▶ **Exercise prompt**
Render the entries below as a Markdown table with the columns "No." and "Line," giving each line its own numbered row and leaving out blank lines.

++++++++

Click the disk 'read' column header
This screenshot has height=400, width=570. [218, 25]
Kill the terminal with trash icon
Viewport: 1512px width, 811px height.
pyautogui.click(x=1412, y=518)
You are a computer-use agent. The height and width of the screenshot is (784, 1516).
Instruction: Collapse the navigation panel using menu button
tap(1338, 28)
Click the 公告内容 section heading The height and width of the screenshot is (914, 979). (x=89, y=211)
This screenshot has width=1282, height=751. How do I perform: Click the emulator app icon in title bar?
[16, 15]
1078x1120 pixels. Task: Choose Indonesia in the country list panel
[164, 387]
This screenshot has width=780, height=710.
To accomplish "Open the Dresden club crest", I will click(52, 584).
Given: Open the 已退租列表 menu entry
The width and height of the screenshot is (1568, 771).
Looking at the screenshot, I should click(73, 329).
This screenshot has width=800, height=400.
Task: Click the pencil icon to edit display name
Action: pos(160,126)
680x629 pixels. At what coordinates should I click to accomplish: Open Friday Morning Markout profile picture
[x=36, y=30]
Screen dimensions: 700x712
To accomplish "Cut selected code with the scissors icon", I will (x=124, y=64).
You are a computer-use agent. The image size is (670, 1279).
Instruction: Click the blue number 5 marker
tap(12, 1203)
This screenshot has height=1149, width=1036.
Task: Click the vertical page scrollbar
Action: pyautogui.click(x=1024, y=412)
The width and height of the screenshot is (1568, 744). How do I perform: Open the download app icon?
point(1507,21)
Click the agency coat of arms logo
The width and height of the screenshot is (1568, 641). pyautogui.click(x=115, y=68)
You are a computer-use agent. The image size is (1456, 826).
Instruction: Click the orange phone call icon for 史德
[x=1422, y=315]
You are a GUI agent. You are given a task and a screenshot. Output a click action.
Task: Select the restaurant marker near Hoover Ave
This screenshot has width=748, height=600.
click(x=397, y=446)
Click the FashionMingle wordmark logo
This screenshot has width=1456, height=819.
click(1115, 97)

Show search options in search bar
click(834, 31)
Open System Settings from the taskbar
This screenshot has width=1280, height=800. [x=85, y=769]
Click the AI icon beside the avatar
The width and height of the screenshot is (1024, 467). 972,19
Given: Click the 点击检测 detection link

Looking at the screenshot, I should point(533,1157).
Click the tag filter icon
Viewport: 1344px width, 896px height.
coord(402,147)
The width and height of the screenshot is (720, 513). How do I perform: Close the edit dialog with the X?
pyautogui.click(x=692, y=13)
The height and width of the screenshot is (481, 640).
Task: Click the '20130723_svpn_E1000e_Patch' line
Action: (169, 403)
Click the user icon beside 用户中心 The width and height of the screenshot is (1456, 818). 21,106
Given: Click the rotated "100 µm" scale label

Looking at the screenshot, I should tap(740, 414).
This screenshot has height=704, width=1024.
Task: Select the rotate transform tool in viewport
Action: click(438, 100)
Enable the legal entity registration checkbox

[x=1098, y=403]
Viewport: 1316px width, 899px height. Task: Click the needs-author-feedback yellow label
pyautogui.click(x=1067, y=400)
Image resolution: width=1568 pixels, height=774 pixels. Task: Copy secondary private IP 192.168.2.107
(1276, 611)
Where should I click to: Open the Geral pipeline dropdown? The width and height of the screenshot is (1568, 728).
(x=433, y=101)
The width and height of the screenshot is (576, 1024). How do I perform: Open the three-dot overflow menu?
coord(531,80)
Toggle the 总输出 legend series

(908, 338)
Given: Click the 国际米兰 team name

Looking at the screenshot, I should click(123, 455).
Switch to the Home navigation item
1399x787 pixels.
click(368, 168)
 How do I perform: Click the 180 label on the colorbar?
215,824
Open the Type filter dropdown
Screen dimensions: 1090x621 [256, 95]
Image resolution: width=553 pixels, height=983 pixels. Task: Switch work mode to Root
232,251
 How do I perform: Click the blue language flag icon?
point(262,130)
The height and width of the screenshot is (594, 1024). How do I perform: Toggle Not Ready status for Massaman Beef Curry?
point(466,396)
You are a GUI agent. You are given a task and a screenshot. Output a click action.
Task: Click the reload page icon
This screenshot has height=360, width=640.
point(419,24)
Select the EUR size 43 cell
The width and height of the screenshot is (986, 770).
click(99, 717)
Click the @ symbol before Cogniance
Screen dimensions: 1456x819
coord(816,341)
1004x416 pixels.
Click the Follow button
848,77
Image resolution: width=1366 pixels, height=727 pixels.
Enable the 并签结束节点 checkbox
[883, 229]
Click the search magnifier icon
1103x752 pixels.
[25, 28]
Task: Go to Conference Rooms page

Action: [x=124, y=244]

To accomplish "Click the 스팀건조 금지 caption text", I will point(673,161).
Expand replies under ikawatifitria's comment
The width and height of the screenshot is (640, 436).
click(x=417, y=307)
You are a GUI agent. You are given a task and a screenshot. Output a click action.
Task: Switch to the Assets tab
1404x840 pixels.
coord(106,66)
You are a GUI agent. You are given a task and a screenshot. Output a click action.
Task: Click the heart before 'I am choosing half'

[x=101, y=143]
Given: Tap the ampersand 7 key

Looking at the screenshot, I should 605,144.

++++++++

▶ **Final result**
| No. | Line |
|---|---|
| 1 | Click the disk 'read' column header |
| 2 | This screenshot has height=400, width=570. [218, 25] |
| 3 | Kill the terminal with trash icon |
| 4 | Viewport: 1512px width, 811px height. |
| 5 | pyautogui.click(x=1412, y=518) |
| 6 | You are a computer-use agent. The height and width of the screenshot is (784, 1516). |
| 7 | Instruction: Collapse the navigation panel using menu button |
| 8 | tap(1338, 28) |
| 9 | Click the 公告内容 section heading The height and width of the screenshot is (914, 979). (x=89, y=211) |
| 10 | This screenshot has width=1282, height=751. How do I perform: Click the emulator app icon in title bar? |
| 11 | [16, 15] |
| 12 | 1078x1120 pixels. Task: Choose Indonesia in the country list panel |
| 13 | [164, 387] |
| 14 | This screenshot has width=780, height=710. |
| 15 | To accomplish "Open the Dresden club crest", I will click(52, 584). |
| 16 | Given: Open the 已退租列表 menu entry |
| 17 | The width and height of the screenshot is (1568, 771). |
| 18 | Looking at the screenshot, I should click(73, 329). |
| 19 | This screenshot has width=800, height=400. |
| 20 | Task: Click the pencil icon to edit display name |
| 21 | Action: pos(160,126) |
| 22 | 680x629 pixels. At what coordinates should I click to accomplish: Open Friday Morning Markout profile picture |
| 23 | [x=36, y=30] |
| 24 | Screen dimensions: 700x712 |
| 25 | To accomplish "Cut selected code with the scissors icon", I will (x=124, y=64). |
| 26 | You are a computer-use agent. The image size is (670, 1279). |
| 27 | Instruction: Click the blue number 5 marker |
| 28 | tap(12, 1203) |
| 29 | This screenshot has height=1149, width=1036. |
| 30 | Task: Click the vertical page scrollbar |
| 31 | Action: pyautogui.click(x=1024, y=412) |
| 32 | The width and height of the screenshot is (1568, 744). How do I perform: Open the download app icon? |
| 33 | point(1507,21) |
| 34 | Click the agency coat of arms logo |
| 35 | The width and height of the screenshot is (1568, 641). pyautogui.click(x=115, y=68) |
| 36 | You are a computer-use agent. The image size is (1456, 826). |
| 37 | Instruction: Click the orange phone call icon for 史德 |
| 38 | [x=1422, y=315] |
| 39 | You are a GUI agent. You are given a task and a screenshot. Output a click action. |
| 40 | Task: Select the restaurant marker near Hoover Ave |
| 41 | This screenshot has width=748, height=600. |
| 42 | click(x=397, y=446) |
| 43 | Click the FashionMingle wordmark logo |
| 44 | This screenshot has width=1456, height=819. |
| 45 | click(1115, 97) |
| 46 | Show search options in search bar |
| 47 | click(834, 31) |
| 48 | Open System Settings from the taskbar |
| 49 | This screenshot has width=1280, height=800. [x=85, y=769] |
| 50 | Click the AI icon beside the avatar |
| 51 | The width and height of the screenshot is (1024, 467). 972,19 |
| 52 | Given: Click the 点击检测 detection link |
| 53 | Looking at the screenshot, I should point(533,1157). |
| 54 | Click the tag filter icon |
| 55 | Viewport: 1344px width, 896px height. |
| 56 | coord(402,147) |
| 57 | The width and height of the screenshot is (720, 513). How do I perform: Close the edit dialog with the X? |
| 58 | pyautogui.click(x=692, y=13) |
| 59 | The height and width of the screenshot is (481, 640). |
| 60 | Task: Click the '20130723_svpn_E1000e_Patch' line |
| 61 | Action: (169, 403) |
| 62 | Click the user icon beside 用户中心 The width and height of the screenshot is (1456, 818). 21,106 |
| 63 | Given: Click the rotated "100 µm" scale label |
| 64 | Looking at the screenshot, I should tap(740, 414). |
| 65 | This screenshot has height=704, width=1024. |
| 66 | Task: Select the rotate transform tool in viewport |
| 67 | Action: click(438, 100) |
| 68 | Enable the legal entity registration checkbox |
| 69 | [x=1098, y=403] |
| 70 | Viewport: 1316px width, 899px height. Task: Click the needs-author-feedback yellow label |
| 71 | pyautogui.click(x=1067, y=400) |
| 72 | Image resolution: width=1568 pixels, height=774 pixels. Task: Copy secondary private IP 192.168.2.107 |
| 73 | (1276, 611) |
| 74 | Where should I click to: Open the Geral pipeline dropdown? The width and height of the screenshot is (1568, 728). |
| 75 | (x=433, y=101) |
| 76 | The width and height of the screenshot is (576, 1024). How do I perform: Open the three-dot overflow menu? |
| 77 | coord(531,80) |
| 78 | Toggle the 总输出 legend series |
| 79 | (908, 338) |
| 80 | Given: Click the 国际米兰 team name |
| 81 | Looking at the screenshot, I should click(123, 455). |
| 82 | Switch to the Home navigation item |
| 83 | 1399x787 pixels. |
| 84 | click(368, 168) |
| 85 |  How do I perform: Click the 180 label on the colorbar? |
| 86 | 215,824 |
| 87 | Open the Type filter dropdown |
| 88 | Screen dimensions: 1090x621 [256, 95] |
| 89 | Image resolution: width=553 pixels, height=983 pixels. Task: Switch work mode to Root |
| 90 | 232,251 |
| 91 |  How do I perform: Click the blue language flag icon? |
| 92 | point(262,130) |
| 93 | The height and width of the screenshot is (594, 1024). How do I perform: Toggle Not Ready status for Massaman Beef Curry? |
| 94 | point(466,396) |
| 95 | You are a GUI agent. You are given a task and a screenshot. Output a click action. |
| 96 | Task: Click the reload page icon |
| 97 | This screenshot has height=360, width=640. |
| 98 | point(419,24) |
| 99 | Select the EUR size 43 cell |
| 100 | The width and height of the screenshot is (986, 770). |
| 101 | click(99, 717) |
| 102 | Click the @ symbol before Cogniance |
| 103 | Screen dimensions: 1456x819 |
| 104 | coord(816,341) |
| 105 | 1004x416 pixels. |
| 106 | Click the Follow button |
| 107 | 848,77 |
| 108 | Image resolution: width=1366 pixels, height=727 pixels. |
| 109 | Enable the 并签结束节点 checkbox |
| 110 | [883, 229] |
| 111 | Click the search magnifier icon |
| 112 | 1103x752 pixels. |
| 113 | [25, 28] |
| 114 | Task: Go to Conference Rooms page |
| 115 | Action: [x=124, y=244] |
| 116 | To accomplish "Click the 스팀건조 금지 caption text", I will point(673,161). |
| 117 | Expand replies under ikawatifitria's comment |
| 118 | The width and height of the screenshot is (640, 436). |
| 119 | click(x=417, y=307) |
| 120 | You are a GUI agent. You are given a task and a screenshot. Output a click action. |
| 121 | Task: Switch to the Assets tab |
| 122 | 1404x840 pixels. |
| 123 | coord(106,66) |
| 124 | You are a GUI agent. You are given a task and a screenshot. Output a click action. |
| 125 | Task: Click the heart before 'I am choosing half' |
| 126 | [x=101, y=143] |
| 127 | Given: Tap the ampersand 7 key |
| 128 | Looking at the screenshot, I should 605,144. |